- DVD cover
- Directed by: Fred Olen Ray (as Ed Raymond)
- Written by: Dan Golden Sean McGinly
- Produced by: Alison Semenza Jim Wynorski (as Noble Henry)
- Starring: Treat Williams Mary Page Keller Hannes Jaenicke
- Cinematography: Andrea V. Rossotto
- Edited by: Randy Carter
- Music by: Neal Acree
- Production company: Phoenician Entertainment
- Distributed by: 20th Century Fox Home Entertainment
- Release dates: November 29, 2001 (Germany); January 22, 2002 (United States);
- Running time: 97 minutes
- Country: United States
- Language: English

= Venomous (film) =

2001 film

Venomous is a 2001 American direct-to-video disaster horror film directed by Fred Olen Ray, credited as Ed Raymond, and starring Treat Williams, Mary Page Keller and Hannes Jaenicke.

==Plot==
In 1991, a group of Iraqi commandos penetrate a secret American government lab, releasing genetically modified rattlesnakes. Over the following years, the snakes breed and multiply. In the present day, an earthquake drives them from the underground to the surface, and the snakes infect whoever they bite with a fatal virus. A small-town doctor tries to correct the situation, but the government wants to hide the traces of its wrongdoings. At the end of the movie, the Snake's lair is located and destroyed by an explosion, killing apparently all rattlesnakes. But the last scene shows a rattlesnake who survived.

==Cast==
- Treat Williams as Dr. David Henning
- Mary Page Keller as Dr. Christine Edmonton Henning
- Hannes Jaenicke as Dr. Eric Foreman
- Catherine Dent as Susan Edmonton
- Geoff Pierson as General Arthur Manchek
- Tony Denison as Major General Thomas Sparks
- Brian Poth as Billy Sanderson
- Jim Storm as Sheriff Jack Crowley
- Marc McClure as Dr. Dutton
- Andrew Stevens as Daniel Andrews
- Anthony Azizi as Male Terrorist
- Greg Collins as Grover
- Lee de Broux as Bob Jenkins

== Reception ==
TV guide stated, "In its B-movie way, the production succeeds in shaking up fright fans; if it had only talked less and slithered more it might have been a small gem".
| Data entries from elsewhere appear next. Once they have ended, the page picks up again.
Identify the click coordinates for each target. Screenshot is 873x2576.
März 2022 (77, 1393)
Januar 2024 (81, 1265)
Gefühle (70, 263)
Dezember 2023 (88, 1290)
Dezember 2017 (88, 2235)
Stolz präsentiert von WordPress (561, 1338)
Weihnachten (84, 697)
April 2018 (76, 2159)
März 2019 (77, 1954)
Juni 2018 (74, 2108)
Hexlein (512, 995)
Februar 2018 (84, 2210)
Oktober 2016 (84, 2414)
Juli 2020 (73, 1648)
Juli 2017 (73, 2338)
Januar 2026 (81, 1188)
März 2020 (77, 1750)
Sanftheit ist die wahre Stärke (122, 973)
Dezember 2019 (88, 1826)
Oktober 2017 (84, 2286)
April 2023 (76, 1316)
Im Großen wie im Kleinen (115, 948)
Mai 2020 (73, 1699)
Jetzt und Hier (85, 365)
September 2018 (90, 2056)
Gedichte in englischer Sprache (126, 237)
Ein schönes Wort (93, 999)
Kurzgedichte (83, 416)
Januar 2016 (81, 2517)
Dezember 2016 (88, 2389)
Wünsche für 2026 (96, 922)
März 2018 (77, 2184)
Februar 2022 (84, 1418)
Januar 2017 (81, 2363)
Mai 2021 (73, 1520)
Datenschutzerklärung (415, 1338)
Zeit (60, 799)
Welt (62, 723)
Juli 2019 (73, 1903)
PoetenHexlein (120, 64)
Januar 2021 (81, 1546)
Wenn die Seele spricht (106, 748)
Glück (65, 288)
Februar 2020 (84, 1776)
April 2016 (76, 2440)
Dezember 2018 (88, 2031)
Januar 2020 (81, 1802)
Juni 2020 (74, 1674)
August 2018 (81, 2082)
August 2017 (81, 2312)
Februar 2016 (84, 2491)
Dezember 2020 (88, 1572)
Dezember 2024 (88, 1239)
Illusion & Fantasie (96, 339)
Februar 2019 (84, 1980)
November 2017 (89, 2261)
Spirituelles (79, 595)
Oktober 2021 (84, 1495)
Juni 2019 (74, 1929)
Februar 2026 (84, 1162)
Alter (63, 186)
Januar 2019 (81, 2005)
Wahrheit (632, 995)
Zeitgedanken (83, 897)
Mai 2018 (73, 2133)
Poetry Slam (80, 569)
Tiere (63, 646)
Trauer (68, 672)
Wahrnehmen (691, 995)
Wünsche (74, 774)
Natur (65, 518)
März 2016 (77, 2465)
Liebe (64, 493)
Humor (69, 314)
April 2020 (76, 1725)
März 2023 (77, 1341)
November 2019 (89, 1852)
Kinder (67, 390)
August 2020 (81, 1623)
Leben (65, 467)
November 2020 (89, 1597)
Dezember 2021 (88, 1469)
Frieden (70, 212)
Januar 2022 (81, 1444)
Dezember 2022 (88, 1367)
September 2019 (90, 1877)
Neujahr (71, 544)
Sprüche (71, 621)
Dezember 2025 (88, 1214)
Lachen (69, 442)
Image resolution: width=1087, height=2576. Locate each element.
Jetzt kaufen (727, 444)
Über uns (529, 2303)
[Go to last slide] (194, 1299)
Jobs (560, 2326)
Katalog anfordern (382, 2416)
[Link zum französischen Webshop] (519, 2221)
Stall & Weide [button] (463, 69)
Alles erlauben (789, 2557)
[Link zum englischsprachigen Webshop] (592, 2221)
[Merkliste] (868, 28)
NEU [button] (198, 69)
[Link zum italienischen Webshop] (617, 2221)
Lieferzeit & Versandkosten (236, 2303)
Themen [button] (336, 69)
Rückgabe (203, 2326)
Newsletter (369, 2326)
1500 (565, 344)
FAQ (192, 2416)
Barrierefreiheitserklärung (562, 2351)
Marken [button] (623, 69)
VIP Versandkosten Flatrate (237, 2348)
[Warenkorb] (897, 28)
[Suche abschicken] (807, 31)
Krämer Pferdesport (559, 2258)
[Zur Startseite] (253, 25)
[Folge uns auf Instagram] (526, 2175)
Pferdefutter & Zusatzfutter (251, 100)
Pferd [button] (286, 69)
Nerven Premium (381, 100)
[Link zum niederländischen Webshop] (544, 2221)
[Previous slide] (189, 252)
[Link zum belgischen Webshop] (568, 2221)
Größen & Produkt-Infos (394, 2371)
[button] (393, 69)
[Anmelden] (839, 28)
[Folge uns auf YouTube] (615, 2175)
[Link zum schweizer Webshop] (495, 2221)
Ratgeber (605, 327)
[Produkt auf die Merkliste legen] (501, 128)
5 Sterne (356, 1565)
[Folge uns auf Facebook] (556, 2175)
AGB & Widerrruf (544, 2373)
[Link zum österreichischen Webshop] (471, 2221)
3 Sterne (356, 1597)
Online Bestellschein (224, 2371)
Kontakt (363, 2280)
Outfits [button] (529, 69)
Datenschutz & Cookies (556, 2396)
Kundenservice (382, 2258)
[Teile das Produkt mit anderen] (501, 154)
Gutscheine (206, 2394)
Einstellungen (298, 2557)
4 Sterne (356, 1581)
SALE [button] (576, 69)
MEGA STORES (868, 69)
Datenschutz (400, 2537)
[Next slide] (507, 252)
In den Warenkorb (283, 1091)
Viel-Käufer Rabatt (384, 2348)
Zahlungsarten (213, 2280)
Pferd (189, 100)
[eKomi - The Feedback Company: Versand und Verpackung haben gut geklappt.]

The Dutch website Cinemagazine found that, "If there are viewers who have a soft spot for runaway snakes and therefore want to see every film in this subgenre, then Venom may come as a surprise. Furthermore, it is mainly a film that fails to captivate. The acting fails to convey the intended emotions and watching an hour and a half of a search for an antidote is not what you rented the film for."